- Opening Delimiter -

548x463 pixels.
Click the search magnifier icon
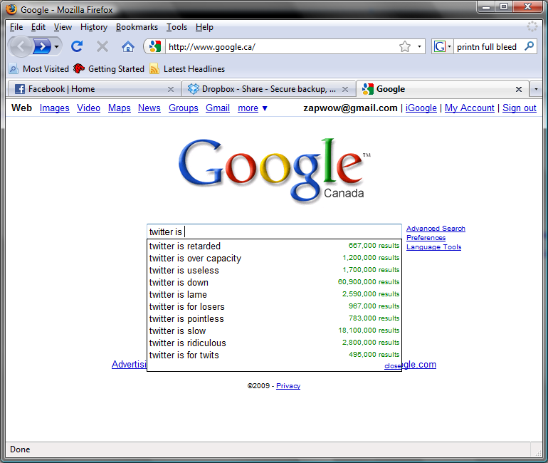529,46
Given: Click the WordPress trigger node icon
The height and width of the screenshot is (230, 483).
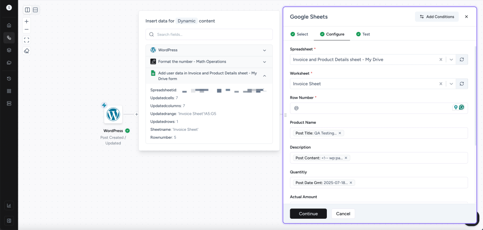Looking at the screenshot, I should tap(113, 114).
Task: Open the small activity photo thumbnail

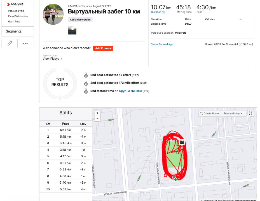Action: tap(72, 30)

- Closing Delimiter -

- AIM OF THE TASK -
In the records above, locate the line with "Given: Click the WordPress trigger node icon"; output it and each line after it through the last one, exactly, omitting pictures.

- ANSWER BOX -
Given: Click the WordPress trigger node icon
The height and width of the screenshot is (230, 483).
Looking at the screenshot, I should tap(113, 114).
Task: Open the small activity photo thumbnail

Action: tap(72, 30)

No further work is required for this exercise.